Keempat, Kami melihat adanya ketidakadilan ekonomi, sosial,
budaya, dan politik di Tanah Papua. Kami merasa prihatin dengan
berbagai tindakan kekerasan yang terjadi di Bumi Cenderawasih. Kekerasan
dibalas dengan kekerasan. Dan bahwa semua kekerasan ini menghambat
pembangunan, mengusik perdamaian, dan melukai hati dan batin banyak
orang.
Kelima. Kami menyaksikan bahwa hak-hak dasar masyarakat adat
Papua kurang dihargai dan lingkungan hidup yang diciptakan Tuhan
dihancurkan demi pembangunan dan eksploitasi Sumber Daya Alam (SDA).
Keenam, Kami menyaksikan berbagai bentuk pelanggaran Hak-hak
Asasi Manusia (HAM), seperti yang terjadi di Enarotali , Kabupaten
Paniai, tanggal 8 Desember 2014, di mana empat orang tewas tertembak dan
17 orang menderita luka tembak. Martabat kemanusiaan tidak dihargai.

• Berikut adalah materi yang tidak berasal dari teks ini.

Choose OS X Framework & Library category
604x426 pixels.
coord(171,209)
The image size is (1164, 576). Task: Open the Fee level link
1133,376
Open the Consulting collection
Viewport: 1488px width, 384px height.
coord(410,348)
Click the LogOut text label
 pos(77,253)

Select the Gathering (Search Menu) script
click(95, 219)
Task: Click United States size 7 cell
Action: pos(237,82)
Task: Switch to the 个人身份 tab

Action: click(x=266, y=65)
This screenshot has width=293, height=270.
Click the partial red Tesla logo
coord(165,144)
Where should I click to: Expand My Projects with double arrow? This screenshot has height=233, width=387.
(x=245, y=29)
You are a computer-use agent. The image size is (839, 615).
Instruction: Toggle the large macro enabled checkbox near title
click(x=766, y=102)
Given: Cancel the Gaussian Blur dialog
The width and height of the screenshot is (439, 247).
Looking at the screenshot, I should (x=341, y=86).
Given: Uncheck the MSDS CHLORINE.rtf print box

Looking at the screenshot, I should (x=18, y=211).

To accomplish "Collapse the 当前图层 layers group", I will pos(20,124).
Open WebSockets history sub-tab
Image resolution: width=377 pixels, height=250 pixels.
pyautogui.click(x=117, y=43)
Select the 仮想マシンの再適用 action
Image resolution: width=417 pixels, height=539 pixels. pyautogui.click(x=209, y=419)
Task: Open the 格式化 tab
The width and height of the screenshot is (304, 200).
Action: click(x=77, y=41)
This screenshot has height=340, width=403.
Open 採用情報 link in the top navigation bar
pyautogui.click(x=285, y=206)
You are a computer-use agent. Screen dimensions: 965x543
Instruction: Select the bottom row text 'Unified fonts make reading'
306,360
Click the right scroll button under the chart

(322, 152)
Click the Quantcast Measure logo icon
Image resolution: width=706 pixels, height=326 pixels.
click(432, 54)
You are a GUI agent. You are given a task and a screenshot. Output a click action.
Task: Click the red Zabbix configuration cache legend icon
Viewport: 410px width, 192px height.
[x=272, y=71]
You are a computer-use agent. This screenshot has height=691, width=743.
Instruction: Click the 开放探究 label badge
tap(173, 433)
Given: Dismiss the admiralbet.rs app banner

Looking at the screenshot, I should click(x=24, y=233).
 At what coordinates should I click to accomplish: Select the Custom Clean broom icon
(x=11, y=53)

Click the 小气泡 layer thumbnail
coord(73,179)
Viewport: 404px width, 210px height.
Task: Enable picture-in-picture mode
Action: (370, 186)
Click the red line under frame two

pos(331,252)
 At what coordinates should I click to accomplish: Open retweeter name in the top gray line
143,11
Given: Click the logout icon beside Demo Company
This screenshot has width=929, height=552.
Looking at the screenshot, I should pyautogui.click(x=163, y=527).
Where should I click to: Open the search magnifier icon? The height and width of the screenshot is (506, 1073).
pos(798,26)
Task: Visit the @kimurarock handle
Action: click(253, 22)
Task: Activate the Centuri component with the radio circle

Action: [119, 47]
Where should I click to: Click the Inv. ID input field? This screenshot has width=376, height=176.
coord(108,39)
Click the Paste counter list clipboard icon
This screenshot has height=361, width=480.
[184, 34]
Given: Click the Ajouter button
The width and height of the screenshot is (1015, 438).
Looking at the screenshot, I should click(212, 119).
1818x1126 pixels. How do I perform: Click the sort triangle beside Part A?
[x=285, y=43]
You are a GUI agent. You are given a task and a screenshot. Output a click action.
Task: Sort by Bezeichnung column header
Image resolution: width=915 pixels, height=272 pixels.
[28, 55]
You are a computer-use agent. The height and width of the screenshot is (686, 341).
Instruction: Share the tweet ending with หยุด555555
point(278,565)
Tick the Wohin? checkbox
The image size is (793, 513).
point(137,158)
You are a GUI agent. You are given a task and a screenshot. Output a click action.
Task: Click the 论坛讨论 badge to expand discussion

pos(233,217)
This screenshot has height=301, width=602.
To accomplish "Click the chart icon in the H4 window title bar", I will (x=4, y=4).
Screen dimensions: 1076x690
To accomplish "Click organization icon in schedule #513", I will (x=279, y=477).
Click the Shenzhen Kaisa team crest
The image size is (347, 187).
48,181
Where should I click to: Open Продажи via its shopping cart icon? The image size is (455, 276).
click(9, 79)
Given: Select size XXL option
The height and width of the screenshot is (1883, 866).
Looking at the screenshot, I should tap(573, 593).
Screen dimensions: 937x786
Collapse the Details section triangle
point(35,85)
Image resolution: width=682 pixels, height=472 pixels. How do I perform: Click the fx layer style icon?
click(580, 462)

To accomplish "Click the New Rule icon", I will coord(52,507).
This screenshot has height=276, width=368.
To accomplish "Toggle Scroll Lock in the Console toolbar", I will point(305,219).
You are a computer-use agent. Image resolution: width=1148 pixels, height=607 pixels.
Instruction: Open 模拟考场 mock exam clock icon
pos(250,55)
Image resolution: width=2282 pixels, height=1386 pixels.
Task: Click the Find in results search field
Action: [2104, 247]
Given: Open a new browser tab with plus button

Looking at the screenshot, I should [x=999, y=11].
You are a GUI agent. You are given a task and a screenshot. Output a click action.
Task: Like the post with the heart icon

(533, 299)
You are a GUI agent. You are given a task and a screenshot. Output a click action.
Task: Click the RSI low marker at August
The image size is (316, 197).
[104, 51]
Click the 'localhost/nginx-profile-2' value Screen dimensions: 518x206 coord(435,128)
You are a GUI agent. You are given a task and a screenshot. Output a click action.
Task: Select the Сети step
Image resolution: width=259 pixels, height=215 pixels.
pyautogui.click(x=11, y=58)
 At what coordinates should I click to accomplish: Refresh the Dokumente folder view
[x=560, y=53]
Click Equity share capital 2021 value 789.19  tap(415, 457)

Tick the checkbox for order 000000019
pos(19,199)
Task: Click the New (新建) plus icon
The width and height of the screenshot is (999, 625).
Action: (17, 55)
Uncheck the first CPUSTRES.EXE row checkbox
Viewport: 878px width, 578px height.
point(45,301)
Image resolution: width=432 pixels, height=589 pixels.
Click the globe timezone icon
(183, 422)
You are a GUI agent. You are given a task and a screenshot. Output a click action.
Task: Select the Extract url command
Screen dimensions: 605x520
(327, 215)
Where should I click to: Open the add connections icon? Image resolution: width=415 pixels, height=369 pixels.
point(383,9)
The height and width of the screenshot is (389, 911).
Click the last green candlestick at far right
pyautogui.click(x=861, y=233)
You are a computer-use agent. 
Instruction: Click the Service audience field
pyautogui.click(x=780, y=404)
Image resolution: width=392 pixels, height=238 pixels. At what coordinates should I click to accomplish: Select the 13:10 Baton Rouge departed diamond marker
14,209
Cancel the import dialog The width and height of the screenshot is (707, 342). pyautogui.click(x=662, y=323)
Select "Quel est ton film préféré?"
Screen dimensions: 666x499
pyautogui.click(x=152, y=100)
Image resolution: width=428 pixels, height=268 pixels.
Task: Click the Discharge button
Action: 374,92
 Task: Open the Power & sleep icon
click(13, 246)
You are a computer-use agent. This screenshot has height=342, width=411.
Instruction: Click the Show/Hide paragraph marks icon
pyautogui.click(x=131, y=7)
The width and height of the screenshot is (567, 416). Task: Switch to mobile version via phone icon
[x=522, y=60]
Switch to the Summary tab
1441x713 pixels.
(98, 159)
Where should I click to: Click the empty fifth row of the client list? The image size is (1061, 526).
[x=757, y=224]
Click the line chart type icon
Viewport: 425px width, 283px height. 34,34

Hak-hak kewarganegaraan tidak dihormati, sekalipun dijamin oleh
Konstitusi.
Ketujuh, kami menyaksikan bahwa kecurigaan dan
ketidakpercayaan mewarnai hubungan antara Pemerintah Pusat dan
Pemerintah Daerah, Pemerintah Pusat dan orang Asli Papua, antara aparat
keamanan TNI-Polri dan rakyat Papua, antara orang asli Papua dan warga
Papua yang berasal dari luar Tanah Papua. Kami mengamati dan merasakan
bahwa jumlah penduduk yang masuk ke Tanah Papua semakin hari semakin
tinggi. Mereka berasal provinsi dan kelompok etnis yang berbeda dan
menetap di semua ibu kota kabupaten di seluruh tanah Papua. Jumlah
mereka bertambah secara cepat, maka apabila Pemerintah Daerah tidak
melakukan pengendalian kependudukan, maka jumlah warga Papua yang datang
dari luar Tanah Papua melampaui jumlah orang asli Papua, seperti yang
sudah terjadi di Kota Jayapura, Merauke, Timika, Nabire, Manokwari, dan
Sorong. Mobilisasi penduduk yang tak terkendali ini akan mempengaruhi
komposisi penduduk Tanah Papua, yang membuat orang asli Papua menjadi
minoritas di atas tanah leluhurnya, dan berdampak pada kehidupan
politik.
Kedelapan, kami mengamati bahwa hukum tidak ditegakkan
secara tegas di Bumi Cenderawasih. Pengalaman memperlihatkan bahwa hukum
dalam penerapannya tajam ke bawah dan tumpul ke atas. Kami merasa heran
karena pegawai yang meninggalkan tempat tugas bertahun-tahun lamanya
tidak pernah diberikan sanksi apa pun.